O rock, esse, chegou-lhe através dos Creedence Clearwater Revival, a primeira banda que ouviu a sério, como confessou em 2016, em entrevista ao Blitz. Em 1977, na ressaca da revolução de abril, viajou pela Europa, num inter-rail. Em Paris, assistiu a um festival de punk, que o inspirou para consolidar o sonho, os Xutos e Pontapés. De regresso a Portugal, Zé Pedro conhece os Faíscas, cede-lhes a garagem dos pais para a sala de ensaios e é nomeado manager oficial. É nessa garagem que tudo começa. Zé Pedro, Zé Leonel e Paulo Borges fazem audição a Kalú e mudam de nome para Xutos & Pontapés… depois de Beijinhos & Parabéns não ter sido aprovado. Borges não aquece o lugar e chega Tim para completar o quarteto inicial.
A 13 de Janeiro, os Xutos & Pontapés Rock’n’Roll Band fazem a sua estreia de palco nos Alunos de Apolo, na festa comemorativa dos 25 anos do rock’n’roll. Tocam quatro temas às três da manhã. Este foi o primeiro passo de décadas de carreira. Os Xutos e Pontapés surgiram em 1979, mas só em 1987 a música «Circo de Feras» fez com que a banda atingisse o estrelato nacional. Até então, segundo Zé Pedro, foi o chamado, «viver um dia de cada vez».
A 13 de Janeiro, os Xutos & Pontapés Rock’n’Roll Band fazem a sua estreia de palco nos Alunos de Apolo, na festa comemorativa dos 25 anos do rock’n’roll. Tocam quatro temas às três da manhã.
O princípio dos anos 1990 não foi fácil. A banda estava praticamente falida. Nessa altura, os Xutos estiveram parados e sem contactar uns com os outros durante cerca de meio ano. Mas depois da tempestade veio a bonança. Regressaram aos palcos e nunca mais pararam. A longevidade e popularidade da banda granjeou-lhes, em 2004, a comenda da Ordem de Mérito, atribuída pelo então presidente da República, Jorge Sampaio.
━━━
* _Como resolver_
Atualize o excerto do texto sobre os Xutos & Pontapés: comece nas palavras "O rock, esse, chegou-lhe", pare depois de "o quarteto inicial." e substitua "garagem" por "cave". Responda com base apenas no texto.
━━━
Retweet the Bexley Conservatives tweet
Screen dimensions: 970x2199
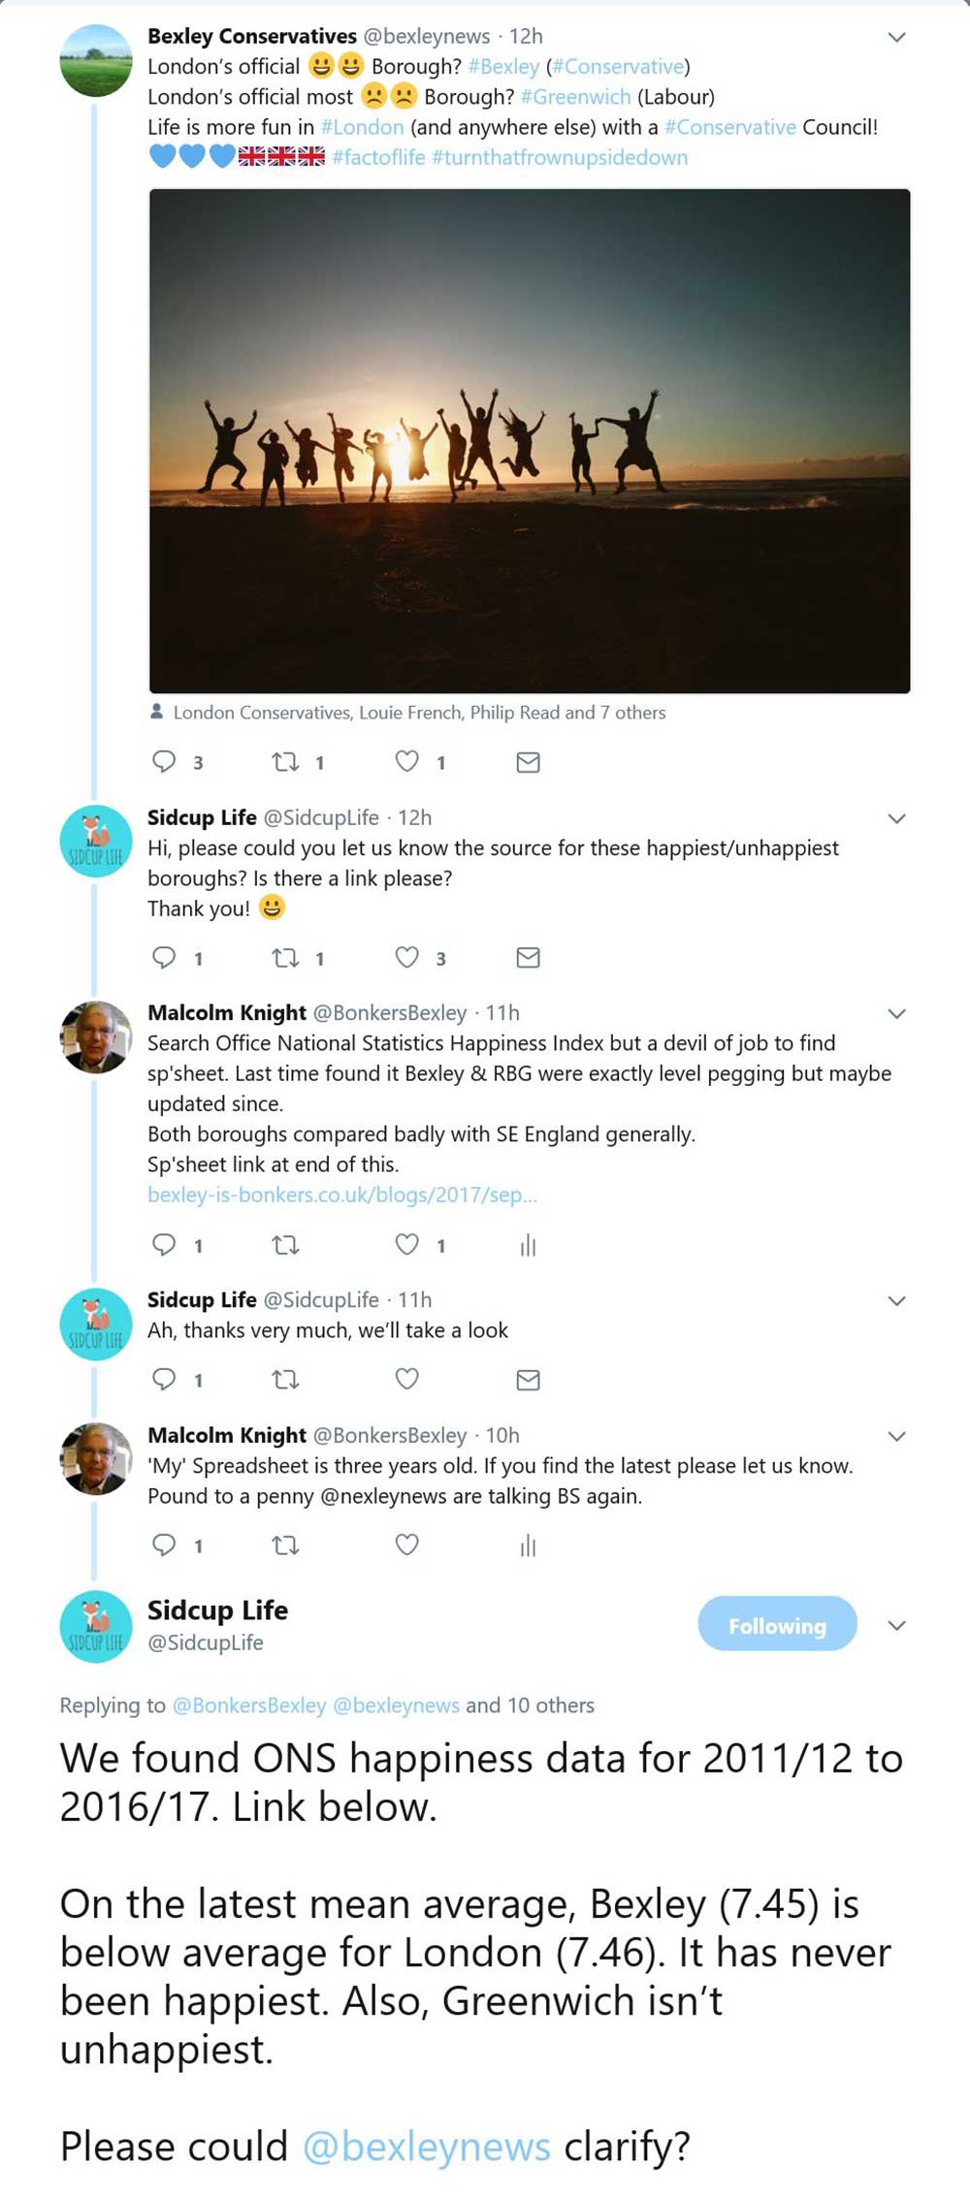point(285,762)
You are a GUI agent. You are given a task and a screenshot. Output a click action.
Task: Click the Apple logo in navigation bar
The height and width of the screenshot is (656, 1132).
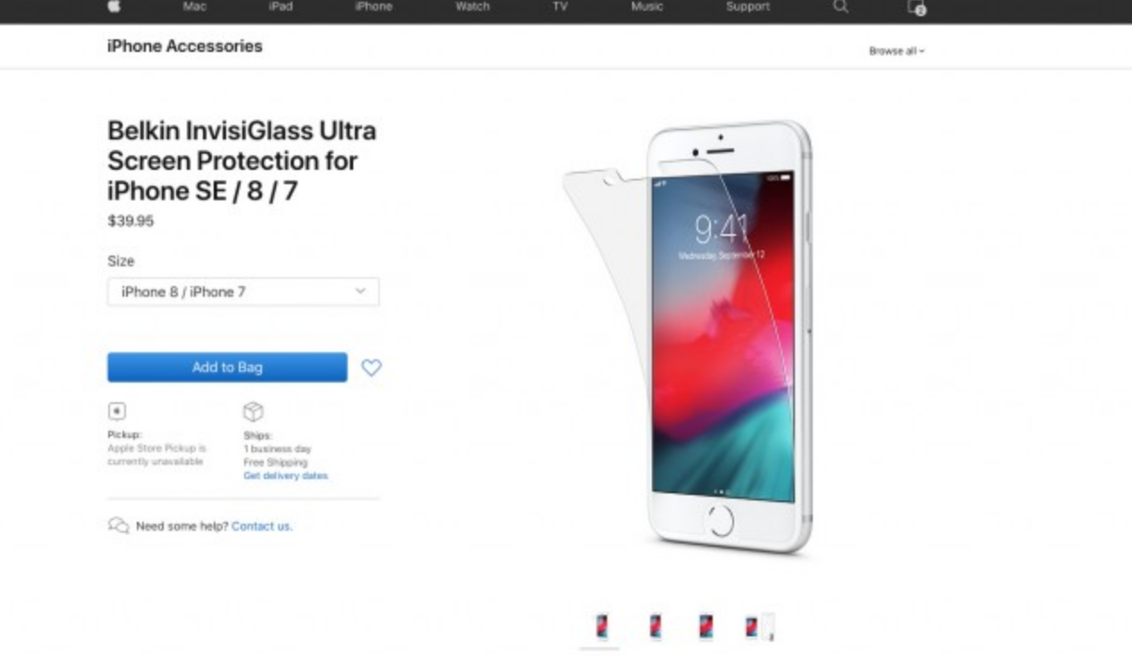(x=114, y=6)
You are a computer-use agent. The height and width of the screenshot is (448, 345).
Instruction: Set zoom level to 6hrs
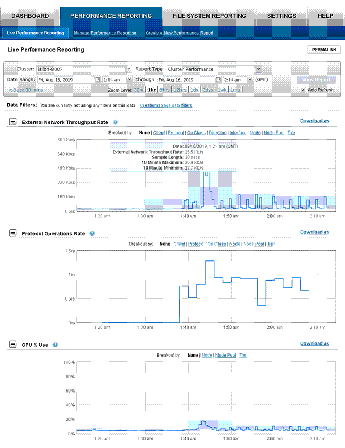point(165,90)
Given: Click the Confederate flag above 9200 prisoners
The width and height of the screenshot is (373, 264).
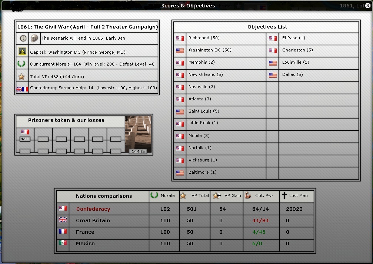Looking at the screenshot, I should tap(25, 132).
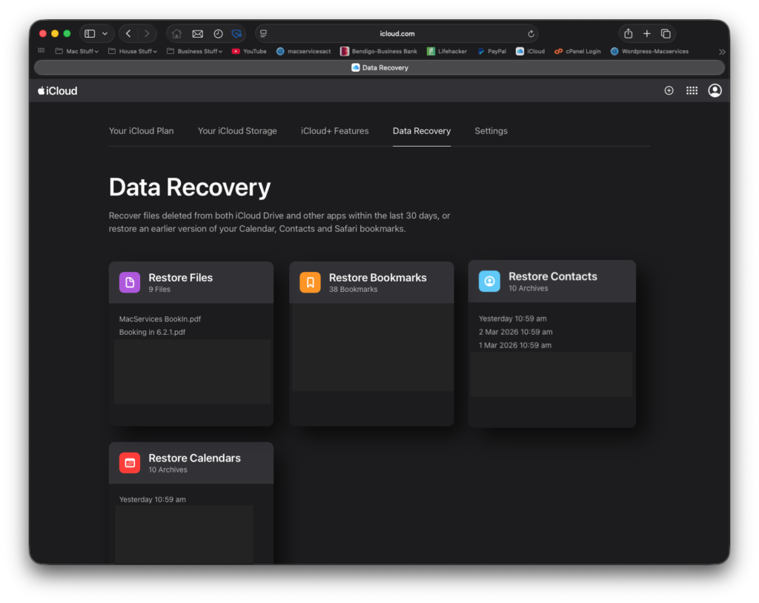Click the icloud.com address bar
This screenshot has height=603, width=759.
pyautogui.click(x=397, y=34)
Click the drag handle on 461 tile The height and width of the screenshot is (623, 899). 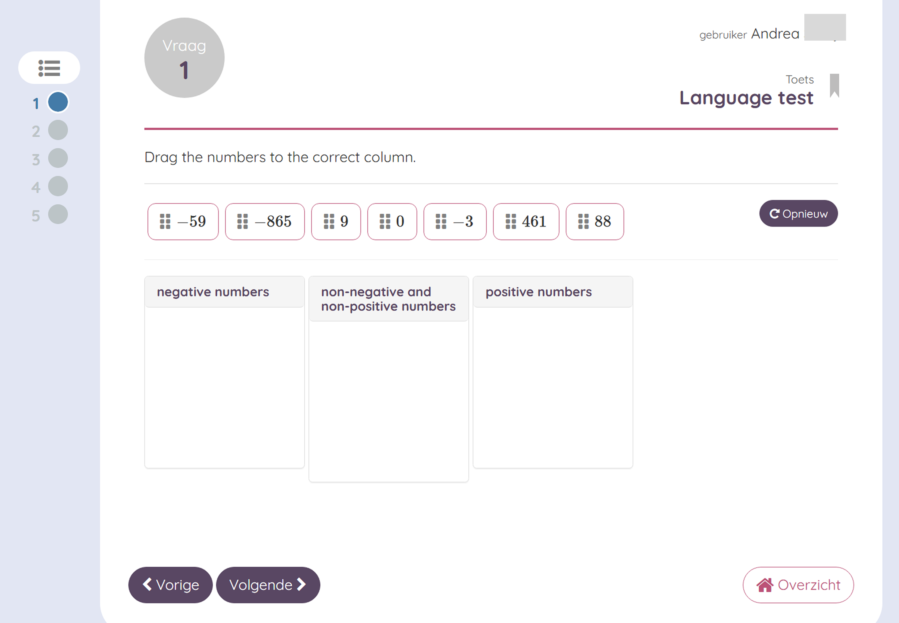pos(511,221)
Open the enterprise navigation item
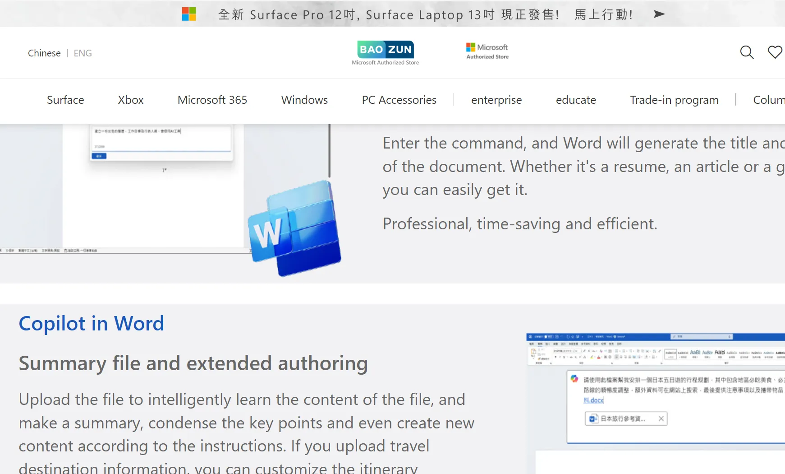 pos(496,100)
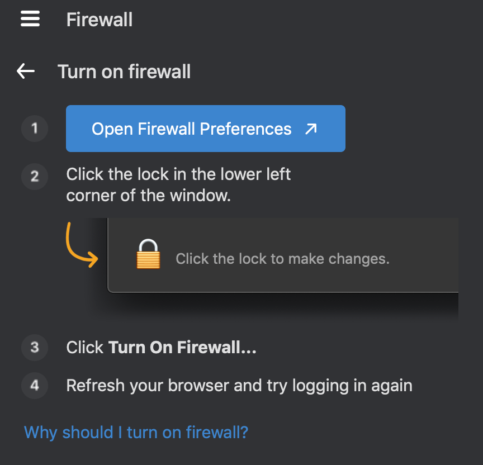The width and height of the screenshot is (483, 465).
Task: Click the 'Click the lock to make changes' text
Action: (x=282, y=259)
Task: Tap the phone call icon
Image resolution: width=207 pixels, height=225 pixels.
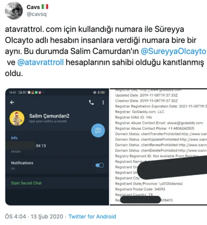Action: pos(91,102)
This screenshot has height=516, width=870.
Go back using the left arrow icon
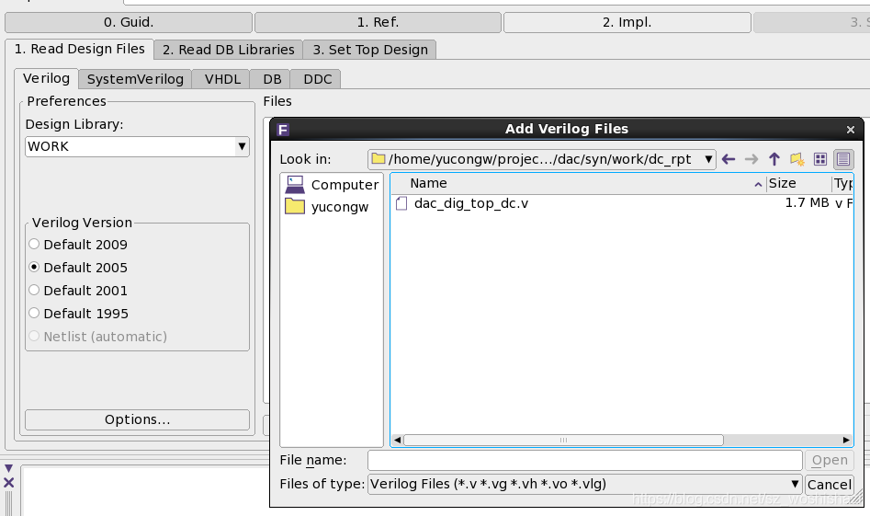point(729,159)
━━━
* _Resposta do exercício_
O rock, esse, chegou-lhe através dos Creedence Clearwater Revival, a primeira banda que ouviu a sério, como confessou em 2016, em entrevista ao Blitz. Em 1977, na ressaca da revolução de abril, viajou pela Europa, num inter-rail. Em Paris, assistiu a um festival de punk, que o inspirou para consolidar o sonho, os Xutos e Pontapés. De regresso a Portugal, Zé Pedro conhece os Faíscas, cede-lhes a cave dos pais para a sala de ensaios e é nomeado manager oficial. É nessa cave que tudo começa. Zé Pedro, Zé Leonel e Paulo Borges fazem audição a Kalú e mudam de nome para Xutos & Pontapés… depois de Beijinhos & Parabéns não ter sido aprovado. Borges não aquece o lugar e chega Tim para completar o quarteto inicial.